The Dravid role in the current team seems to be written for Cheteswar Pujara. There is the same obsession with occupation of the crease, the same focus on Test cricket, the same understanding of the importance of the anchor in the middle order.
By Suresh Menon
Conventional wisdom in one-day cricket dictated that a team of stroke players batted around a classical player whose job it was to plan the innings, rotate strike and create an atmosphere where the big-hitters could launch themselves. In the Indian team, for about a decade and a half, that role was played with distinction by Rahul Dravid, who after initial uncertainty adapted to the shorter format and finished with nearly eleven thousand runs in 344 matches.
Dravid’s conversion from an essentially orthodox batsman who struggled to rotate strike or hit the big shots into a superbly paced one-day cricketer, and the kingpin of the Indian middle order is one of the most inspiring stories of Indian cricket. His first eight scores in ODI were 3, 4, 3, 11, 22, 7, 13, 39. The statistician S Rajesh has worked out that in his first two years, Dravid played 65 matches at a strike rate of 63 for a solitary century. From 1999 to 2005 he played 210 matches, averaged 73 at a strike rate of 72, hit 10 centuries and for long periods was India’s best batsman and easily one of the world’s best in that format. And don’t forget he was keeping wickets too.
Dravid’s adhesiveness meant that the likes of Sourav Ganguly, Sachin Tendulkar, and Virender Sehwag could play with a freedom they relished.
The Dravid role in the current team seems to be written for Cheteswar Pujara. There is the same obsession with occupation of the crease, the same focus on Test cricket, the same understanding of the importance of the anchor in the middle order. In 19 Tests, Pujara averages nearly 59, and currently between him and Don Bradman (average 99.94), there are only four players – Graeme Pollock, George Headley, Herbert Sutcliffe and Eddie Paynter, all of whom have played more Tests. No dramatic conclusions may be drawn from this, of course, except the obvious one. That Pujara is the quintessential Test batsman of the day.
Those who see him as Rahul Dravid incarnate (fans love to anoint successors to great players as quickly as possible), will point to his start in one-day cricket. Before the zero in the inaugural match against Bangladesh in the current series, he had scores of 3, 3, 0, 13. The big question, therefore, asks itself: Can Pujara become the next Dravid in one-day cricket?
Even as Dravid’s career was ending, the rules of the one-day game were being re-written. Batting sides no longer felt it necessary to have an anchor in the traditional sense. When Dravid finished with a strike rate of 71, it was considered good. India’s best till then was Kapil Dev’s 95, and when Adam Gilchrist ended with a strike rate of nearly 97, he was considered super human. Yet, today, Gilchrist has 15 players above him with a better strike rate.

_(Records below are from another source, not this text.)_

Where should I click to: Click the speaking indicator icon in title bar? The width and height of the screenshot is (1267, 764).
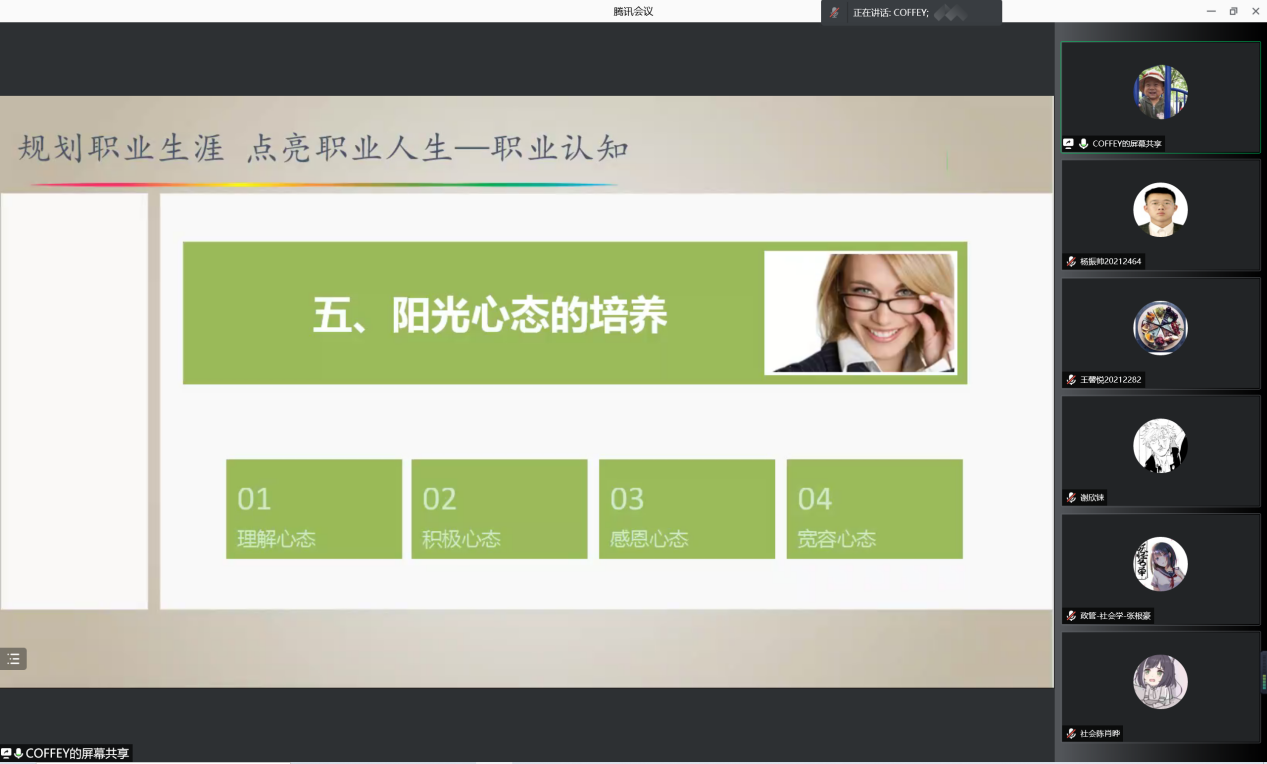point(835,12)
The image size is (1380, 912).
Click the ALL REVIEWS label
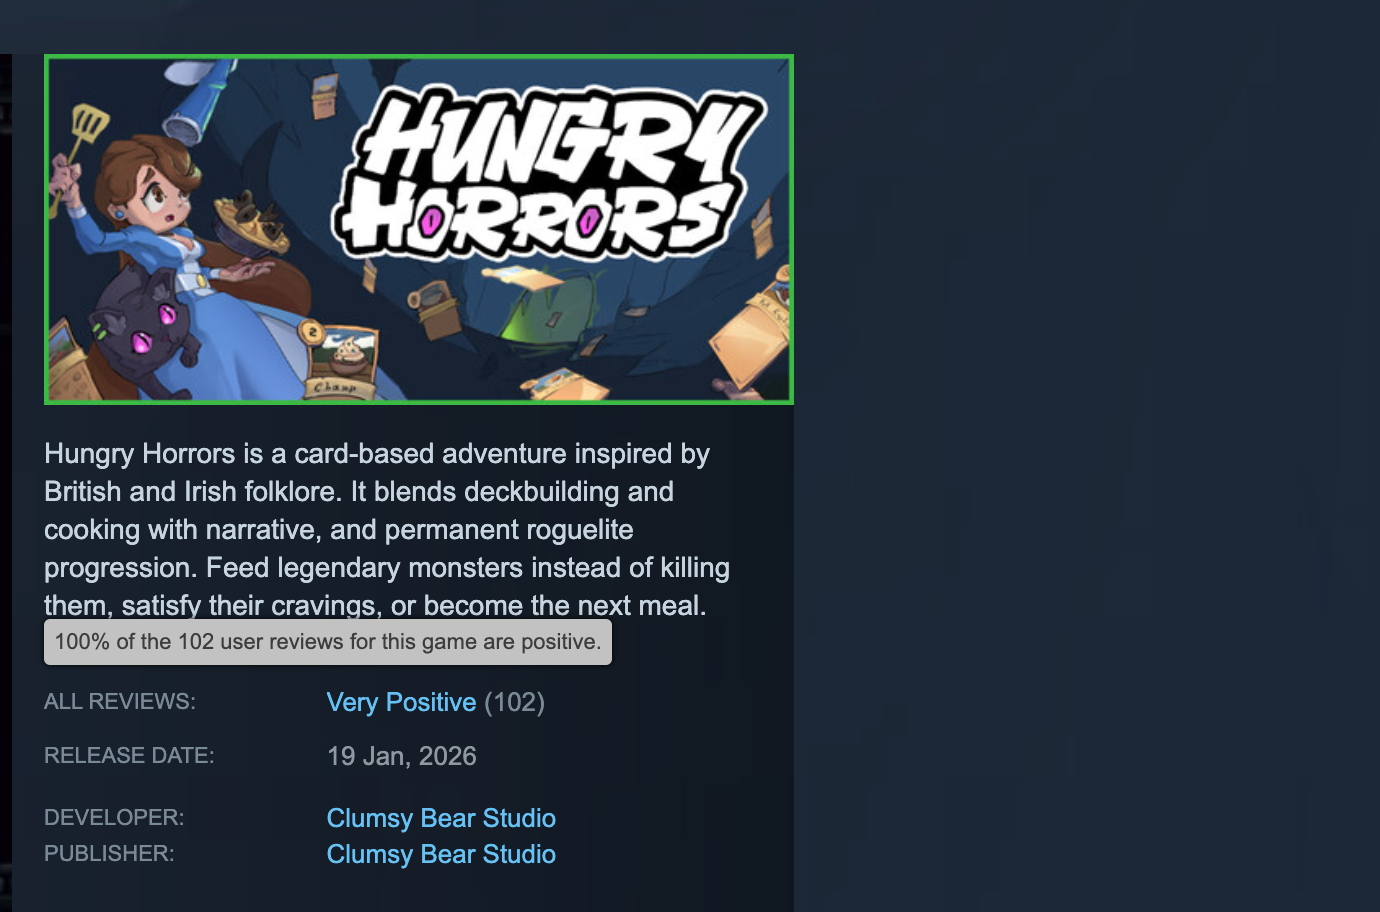(x=120, y=702)
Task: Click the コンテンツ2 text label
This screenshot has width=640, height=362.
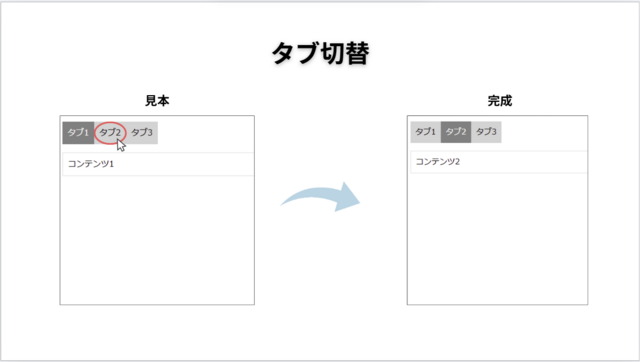Action: coord(438,162)
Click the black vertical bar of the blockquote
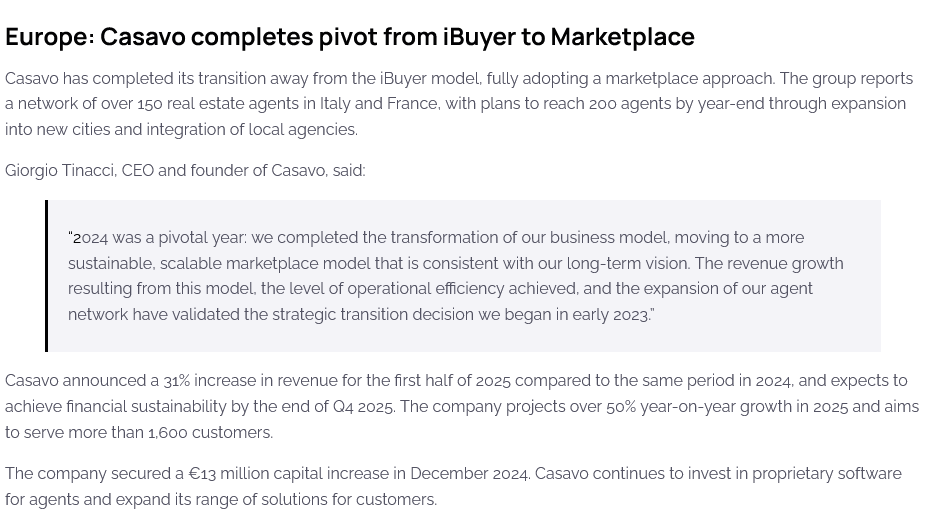The image size is (926, 522). pos(46,276)
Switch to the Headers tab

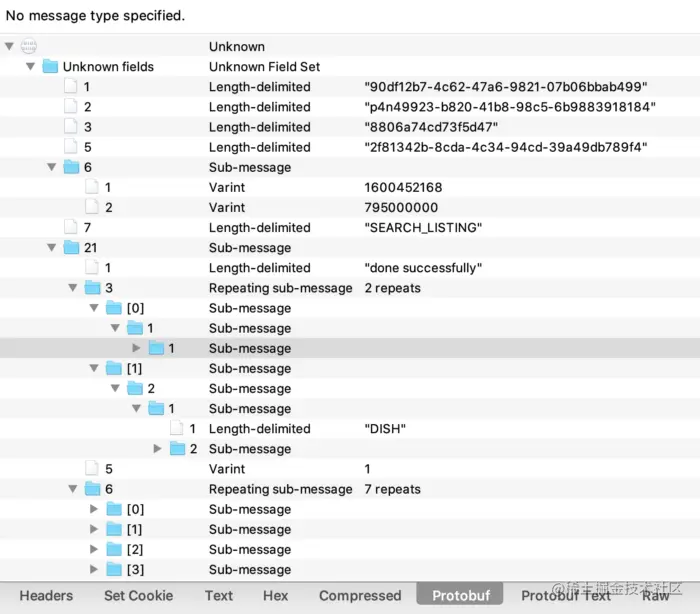click(x=46, y=595)
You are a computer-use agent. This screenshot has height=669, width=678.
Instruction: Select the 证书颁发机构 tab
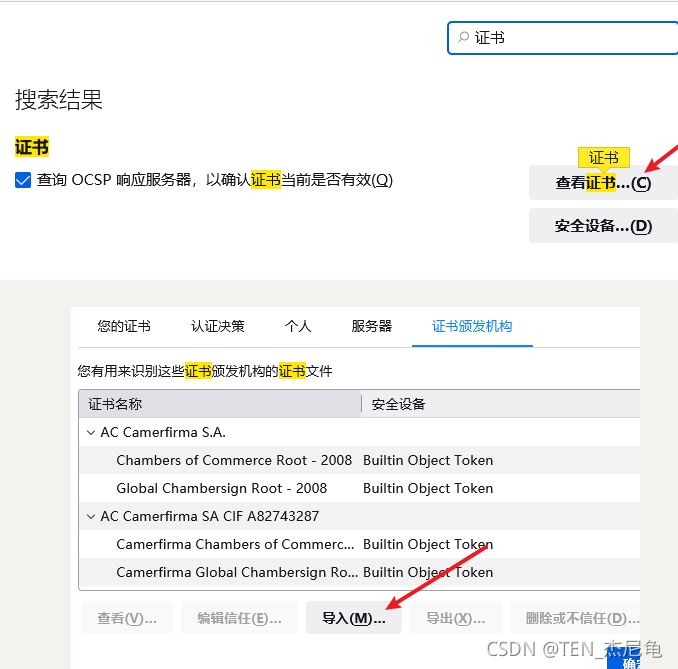[472, 326]
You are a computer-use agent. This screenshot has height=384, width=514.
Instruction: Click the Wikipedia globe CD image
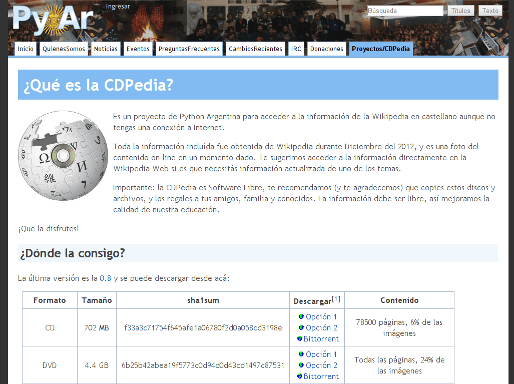(63, 156)
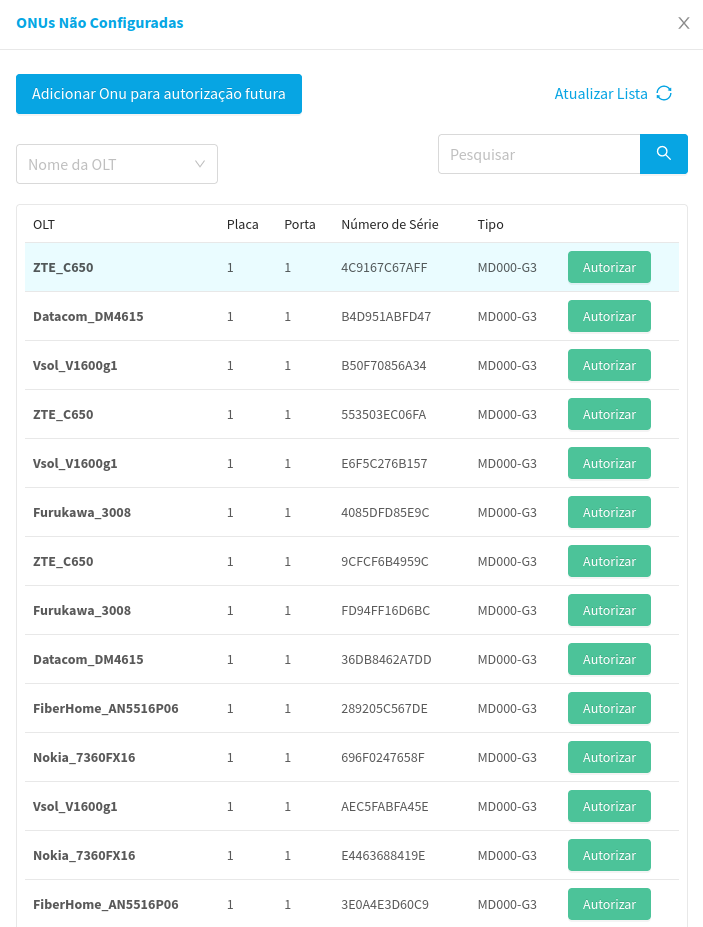Click the refresh icon beside Atualizar Lista
This screenshot has height=927, width=703.
(x=664, y=94)
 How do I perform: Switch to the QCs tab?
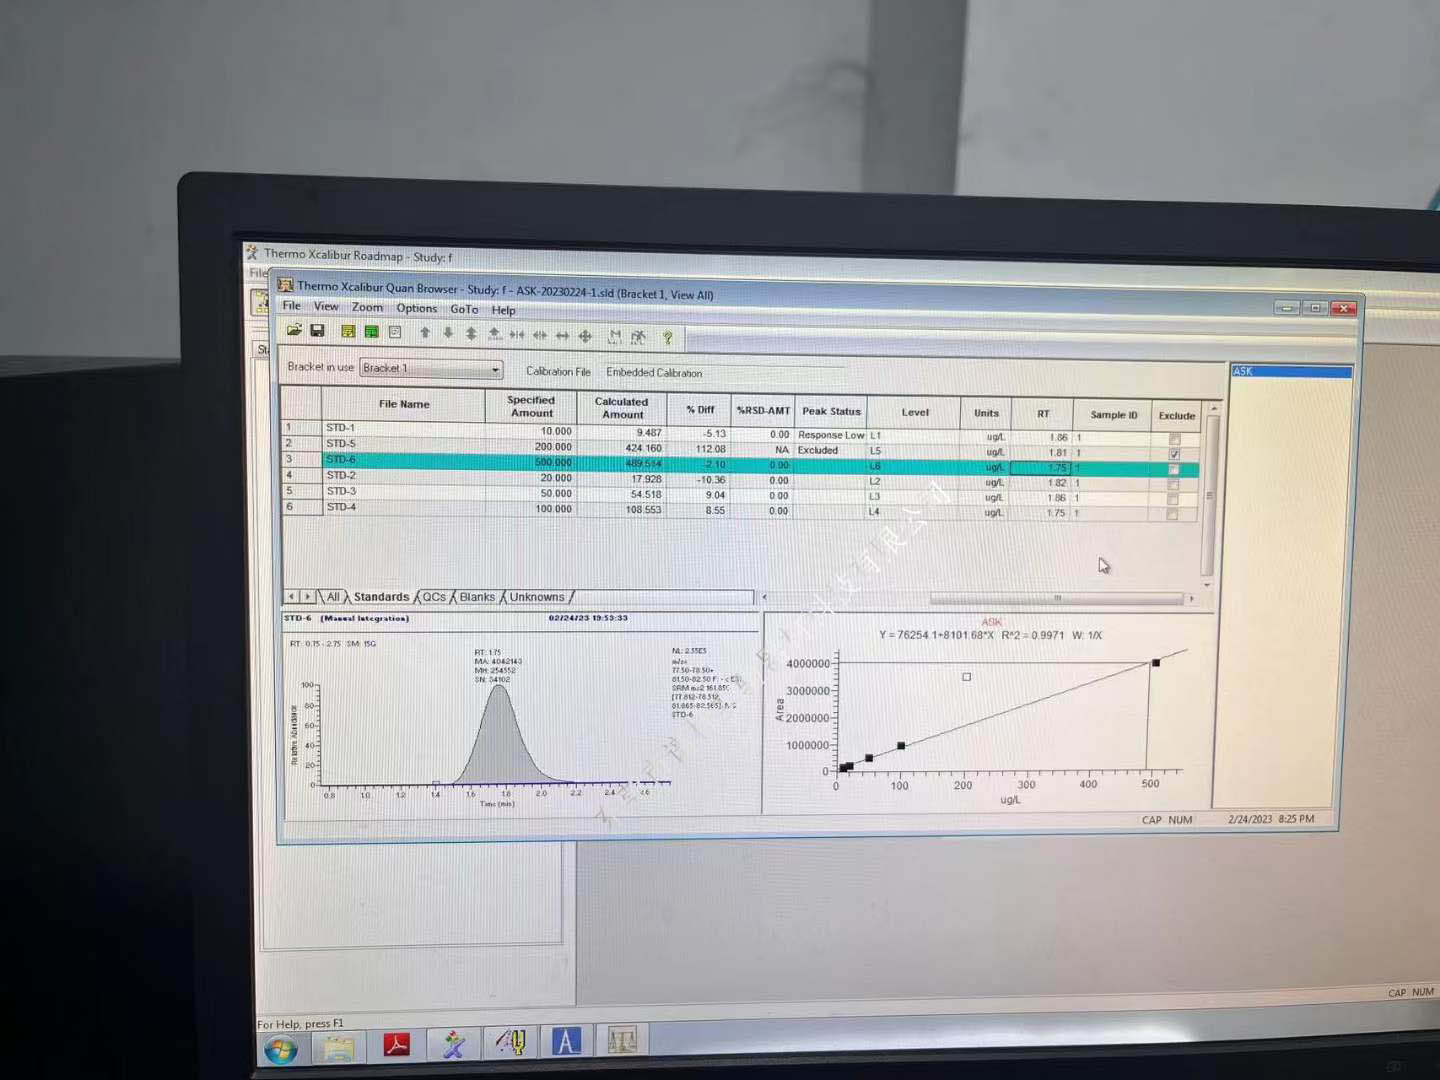(434, 597)
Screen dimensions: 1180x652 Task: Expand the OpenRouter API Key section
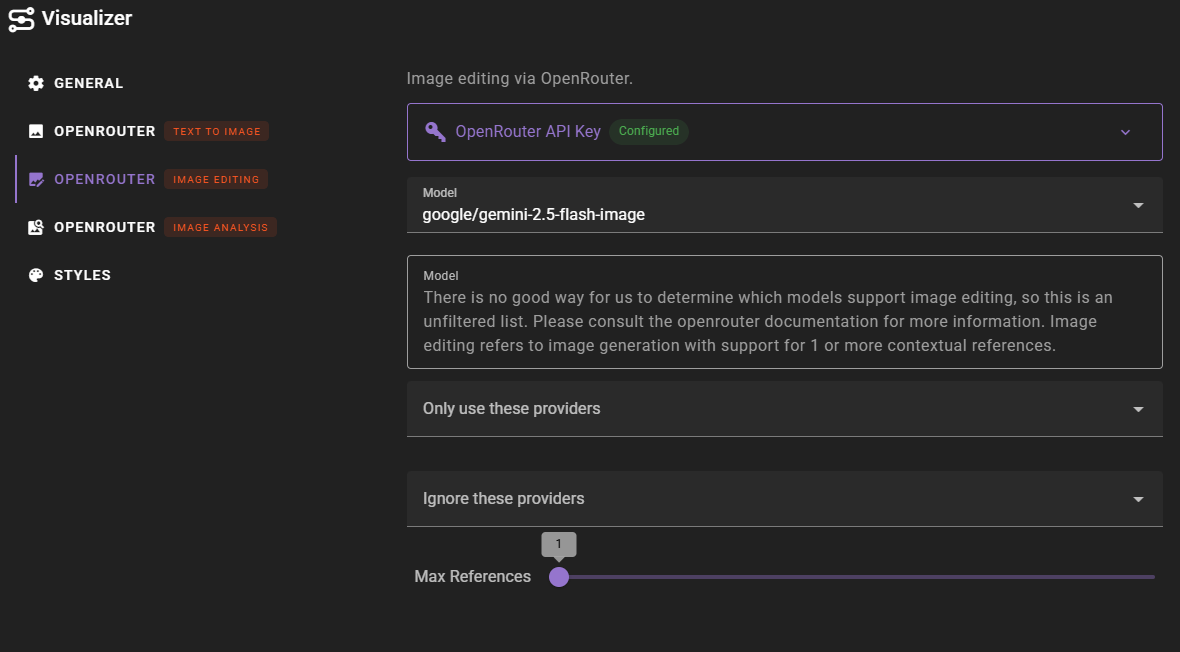(1125, 131)
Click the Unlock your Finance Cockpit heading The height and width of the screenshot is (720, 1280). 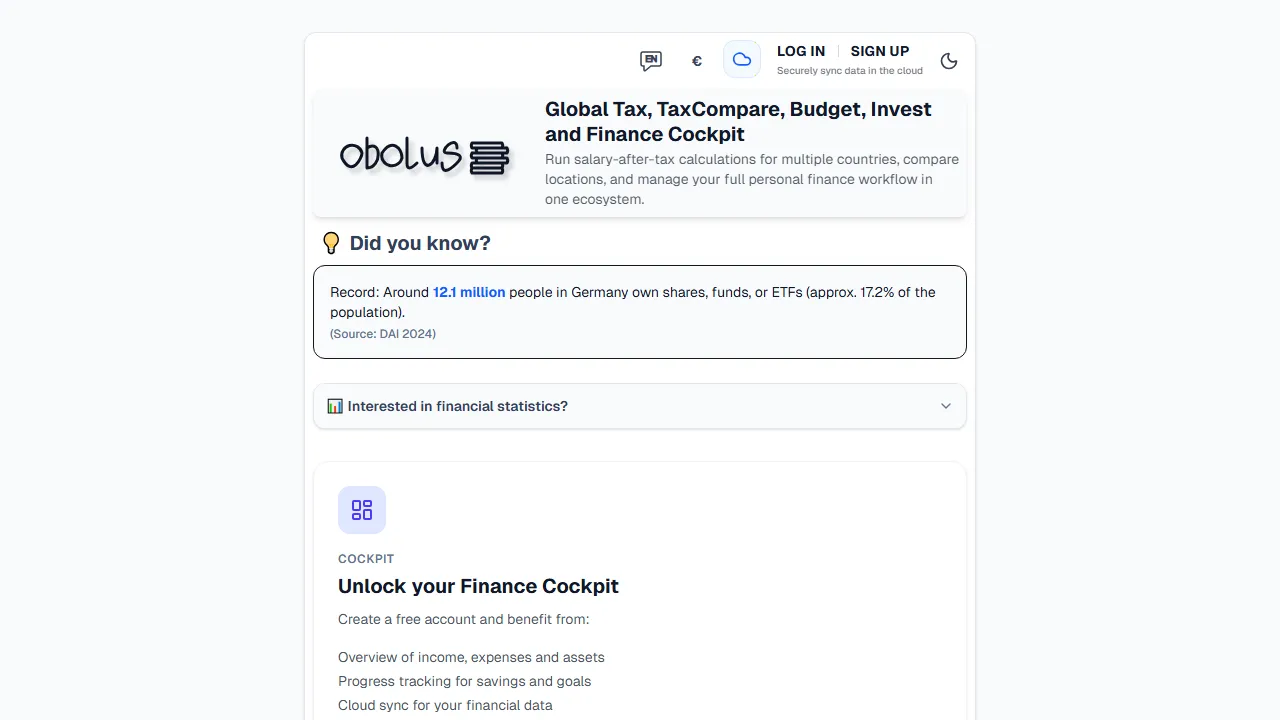pos(478,586)
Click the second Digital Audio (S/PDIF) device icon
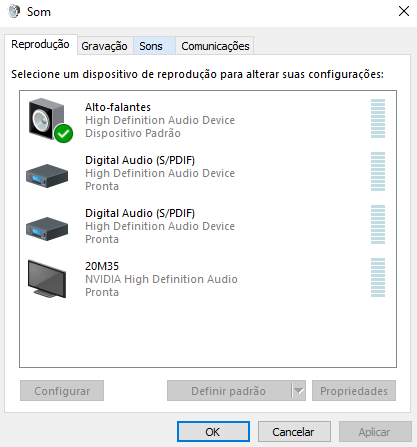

With the advent of T20 cricket, and the improvement in the quality of bats, strike rates in one-day internationals have generally gone up. In the current Indian team alone there are four players with strike rates in the 90s while Virat Kohli, Shikhar Dhawan and Mahendra Singh Dhoni all strike at the rate of over 89 per 100 balls.
And this is where Pujara might have to reassess his game. His technique is sound enough to build improvisations upon, in the manner of Dravid. But does the team need an anchor? The answer is both no and yes. No, when India are playing in the subcontinent where the wickets, boundaries and the bowling are all the batsman’s allies. But yes, when the team is touring.
More crucially, in Australia (and New Zealand) where the 50-over World Cup will be played next year, India might need a Pujara to play the anchor, to blunt the fast bowlers on a fresh wicket. Despite being surrounded by batsmen with strike rates above 87, Pujara might still have a role to play.
Which is why he will be watched with great interest in Bangladesh and in England too where India must take a chance on his finally coming good (the one-day team hasn’t been selected yet) in the format.
It is a truism in cricket that while experienced batsmen must be given a chance to fail before being replaced in the team, younger batsmen must be given a chance to succeed. It is worth carrying Pujara through the one-day series – there is talk of the West Indies and New Zealand playing India before the World Cup – that will be played before the big one.
It might just bring out the inner Dravid in Cheteswar Pujara.